-- WHAT YOU SHOULD DO --
Rewrite everything from the line that contains "How do I perform: Set app to Open as window?" down to the end of the material, replacing "Click" with "Tap" and changing nothing else. Leave the pictures out.

-- DATASET RECORDS --
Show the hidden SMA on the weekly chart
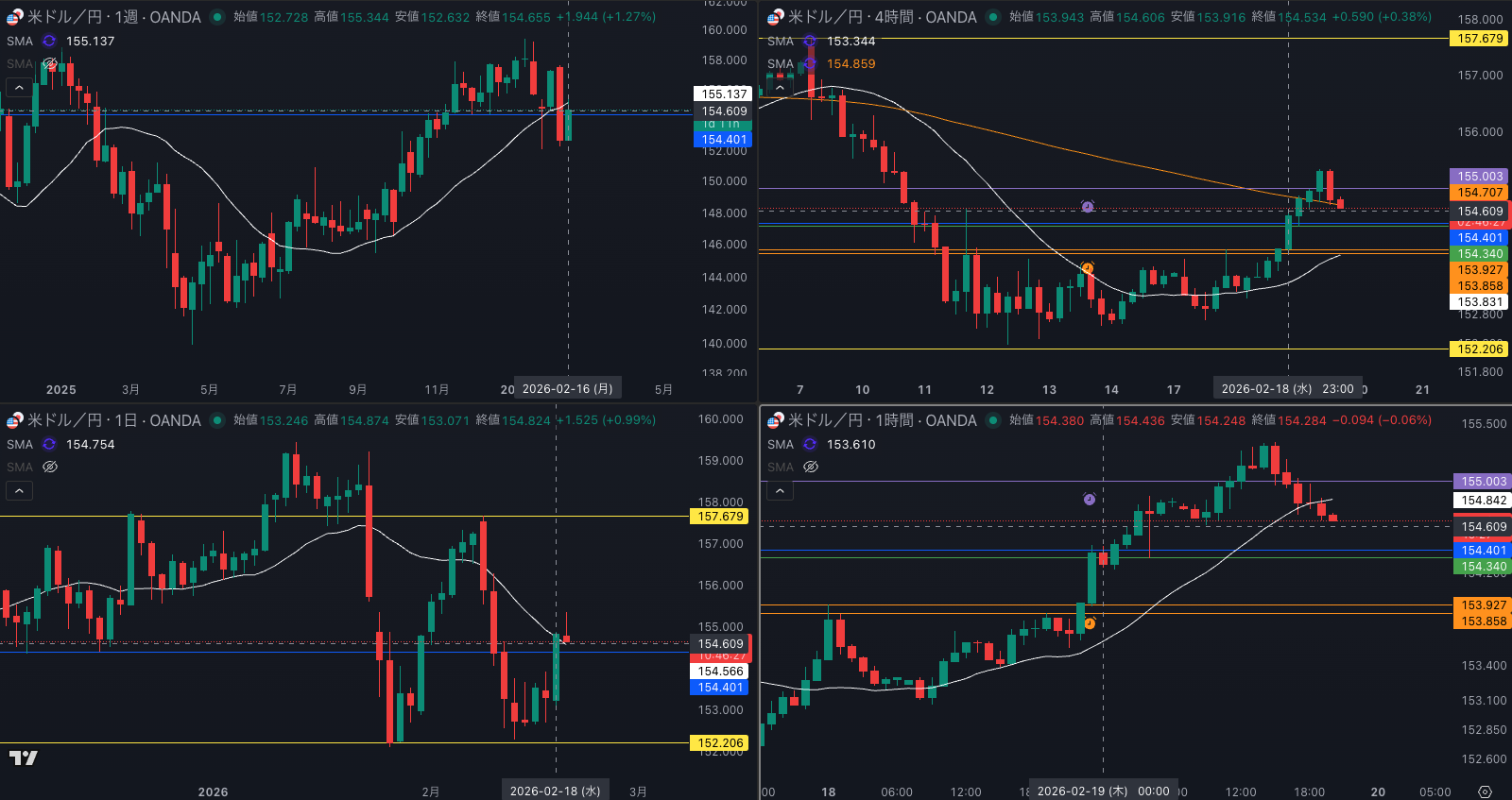The width and height of the screenshot is (1512, 800). (50, 63)
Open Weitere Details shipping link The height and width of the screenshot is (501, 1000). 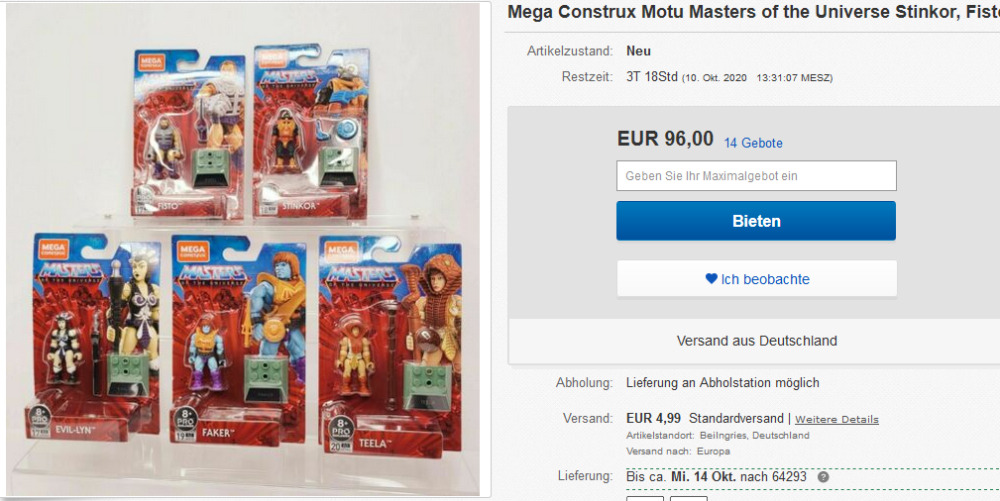(837, 419)
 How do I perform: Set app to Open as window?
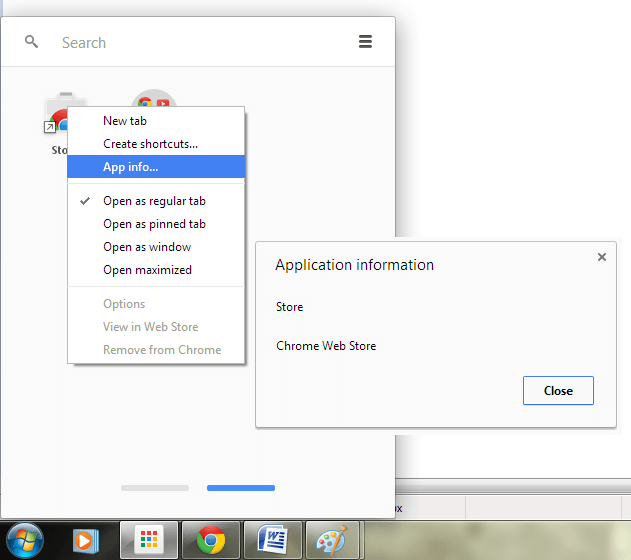147,247
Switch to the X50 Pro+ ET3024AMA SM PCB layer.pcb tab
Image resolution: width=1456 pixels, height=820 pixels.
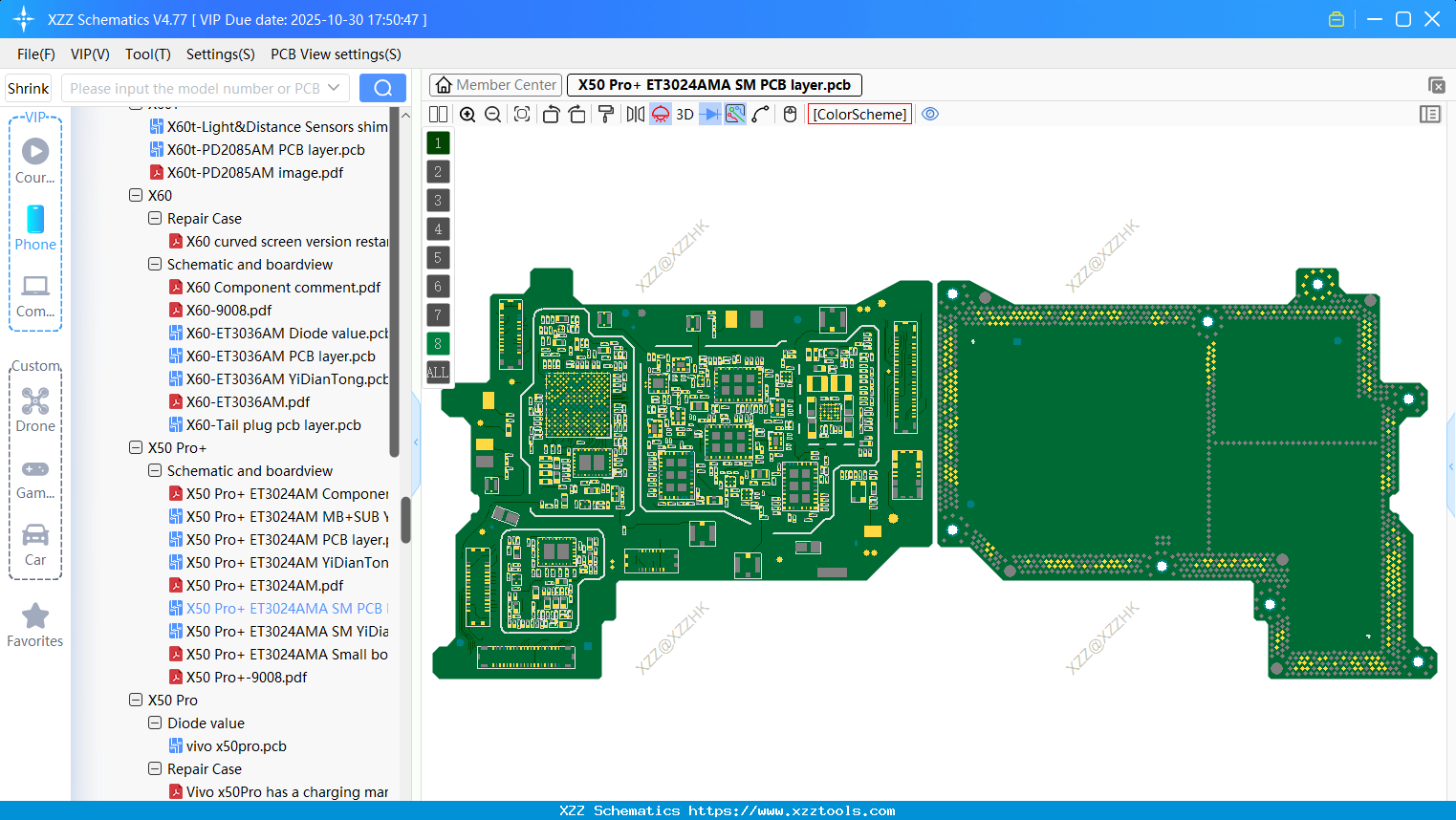point(714,84)

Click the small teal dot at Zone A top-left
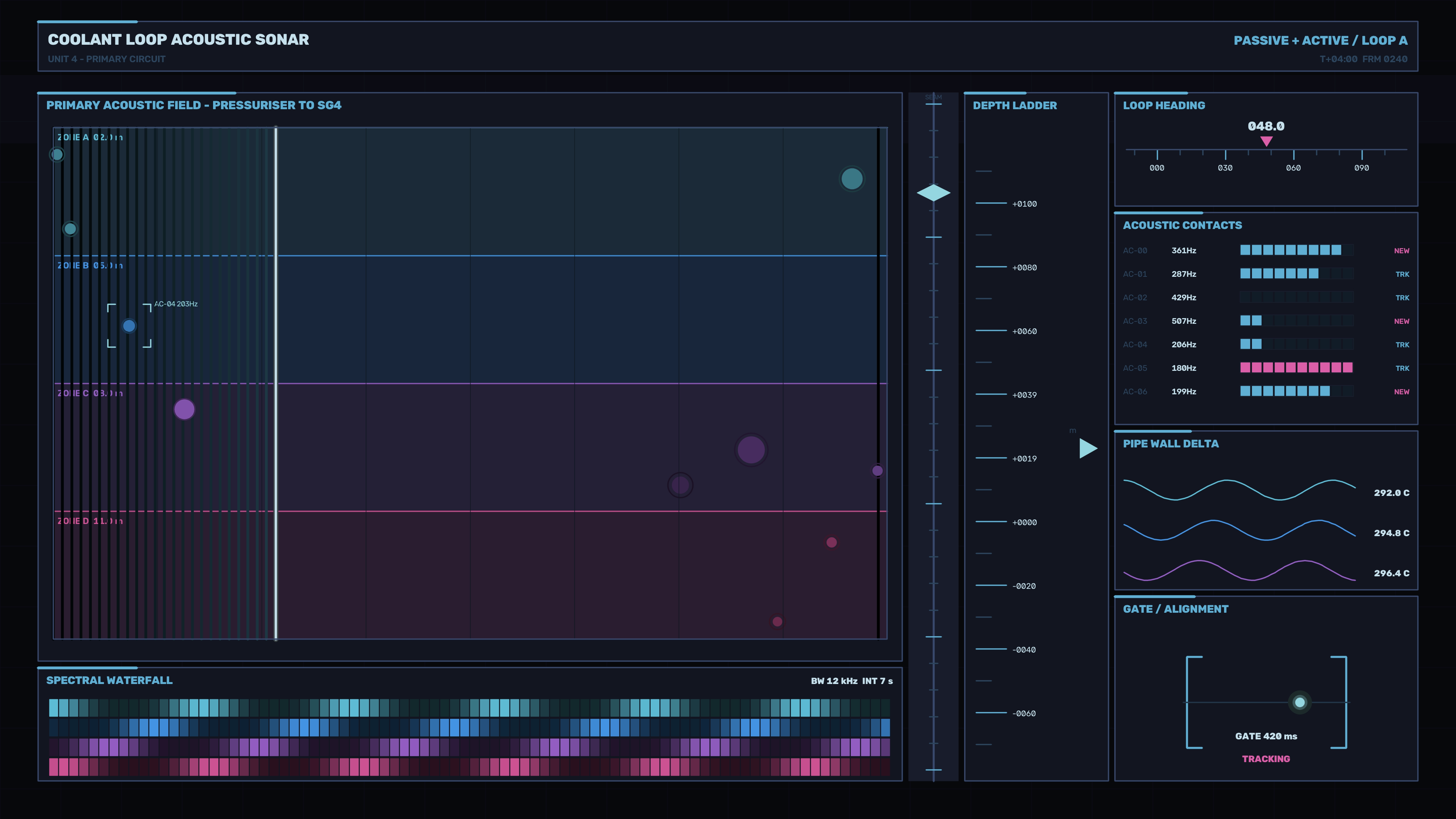coord(57,154)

-- RESPONSE FOR THIS EXERCISE --
 How do I perform: Set app to Open as window?
147,247
Switch to the X50 Pro+ ET3024AMA SM PCB layer.pcb tab
Image resolution: width=1456 pixels, height=820 pixels.
point(714,84)

Tap the small teal dot at Zone A top-left
coord(57,154)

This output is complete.